* **DOCUMENT EXCERPT**

Wednesday, September 15, 2010

Crust making demystified

After and extended hiatus I have finally returned to the world of blogging - and it feels so good to be back! As much as I love love LOVE blogging I got momentarily swept away by work, family, friends and all the other beautiful intricacies of life. I'm sure you all know what that sometimes feels like.

I however, come back bearing good - wait, let me take that back - GREAT news. During my sabbatical, if you will, I have become and American citizen! YAY! Wooohoooo!!!! It has been such a long, windy and sometimes challenging process that it still hasn't quite sunken in yet. There were definitely times I thought this day would never come. After being here for so long I have always felt like an American deep down inside but for it to be finally official feels pretty darn incredible!

Me outside the courthouse in New Haven, about to be sworn in :)

Now that I have shared some of my good news with you, back to the food. Even though I've been gone for a bit, I don't want you all to think that my blog has become crusty. So I thought it would only be appropriate if I dedicated this entry to crust - pie crust to be specific. And in keeping with the theme, is there anything more Americana than pie??? Now, I know that crust for some can be sort of a mystery. I used to feel that way too, but I discovered it doesn't have to be. I was watching Ina Garten on the Food Network one day and saw that she was using a food processor to make her pie crust. I had never tried that before and thought that it looked easy enough. At that point I had nothing to lose - all my other methods were less than desirable. Well, lo and behold, it was easy breezy! I have since then used this recipe a bunch and it has always come out beautifully. I use it for all kind of things: pies, tarts and chicken potpie to name a few. I use it all the time to make tarts because it is soooo easy and super delish! So here it goes:

For the crust:
  • 3 cups of all purpose flour
  • 1 teaspoon salt
  • 1 tablespoon sugar
Pulse a few times to mix the dry ingredients together. Then add
  • 12 tablespoons of very cold butter, cubed
  • 1/3 cup of shortening
Pulse 8 to 12 times, until the butter is the size of peas. With the machine running, pour 1/2 cup of ice water down the feed tube and pulse the machine until the dough begins to form a ball. Dump out on a floured board and roll into a ball. Wrap in plastic wrap and refrigerate for 30 minutes. I have found that I could keep the dough in the fridge up to 2 weeks. This recipe makes enough dough to cover a 13" by 18" cookie sheet, or 3 open-faced pies / tarts.

* **DATA EXCERPT**
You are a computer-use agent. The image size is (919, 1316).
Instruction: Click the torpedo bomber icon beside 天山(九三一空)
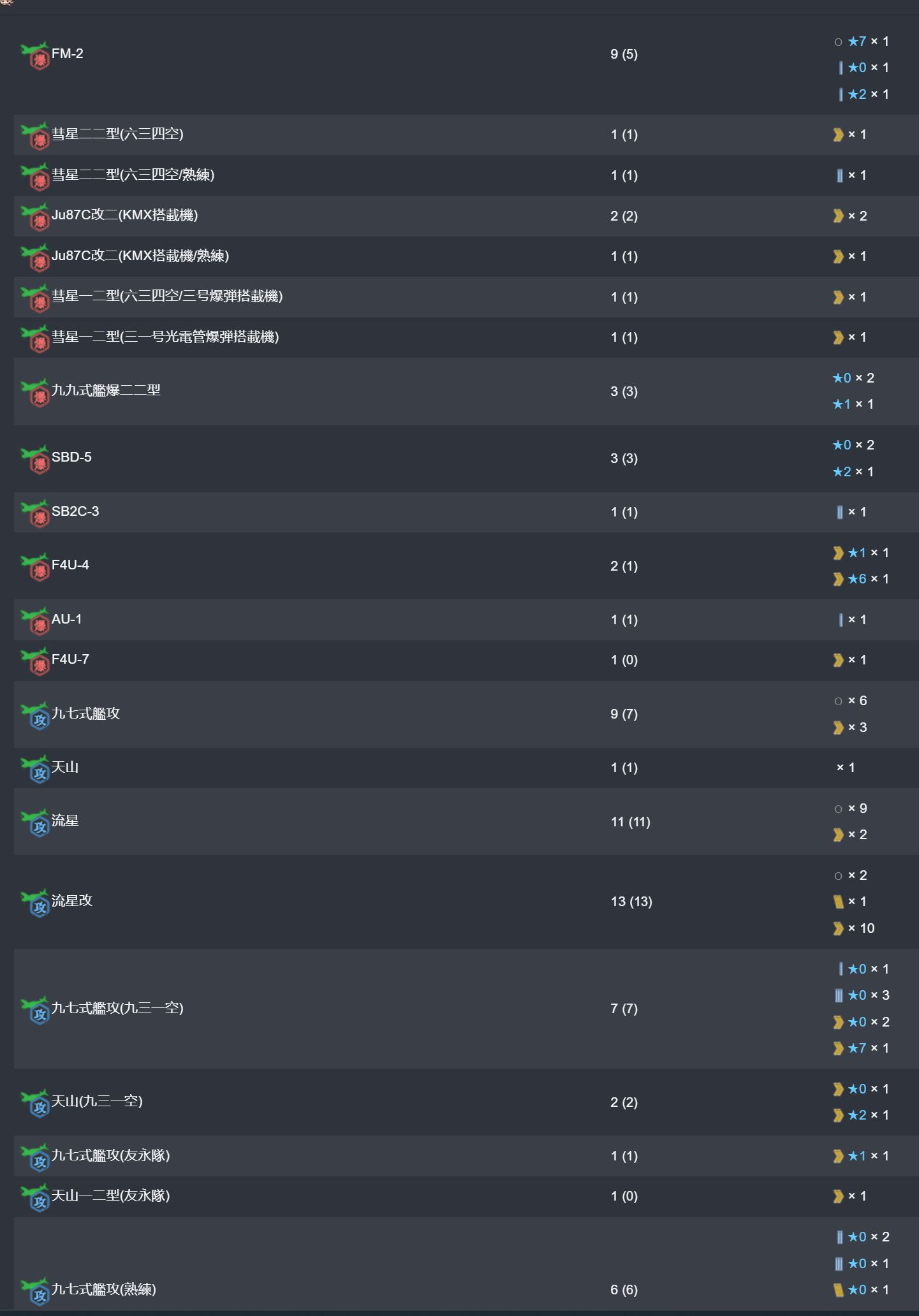pyautogui.click(x=35, y=1103)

* **TASK TO COMPLETE**
Please continue the pie crust blog post from where it stops. The lines above are separate from the pie crust blog post.

* **REPLY TO THE EXERCISE**
After the dough has chilled for at least 30 minutes I roll it out, butter a pie dish and line it with the dough. For the topping, I have used anything from peaches, plums and apples. For my go to tart I use about 3 tablespoons of my mother's blackberry jam to cover the bottom of the crust. I then slice enough plums and peaches to cover the jam in a scalloping manner. I then take about 3 tablespoons of sugar and sprinkle it on top. I have also used this recipe without any jam and it came out just as delish. When I use apples for this, I like to use cinnamon sugar to sprinkle on top.

To finish it, I top the tart with about 6-8 tablespoon of cubed butter before it goes in the oven at 425 degrees for about 45 minutes. Baking times will vary depending on how ripe the fruits are and what kind you are using.

I know it seems like a lot of instructions - but trust me this is easy breezy and your guest will be so impressed. Top it with a little whipped cream or vanilla ice cream and you are golden!

Happy eating!!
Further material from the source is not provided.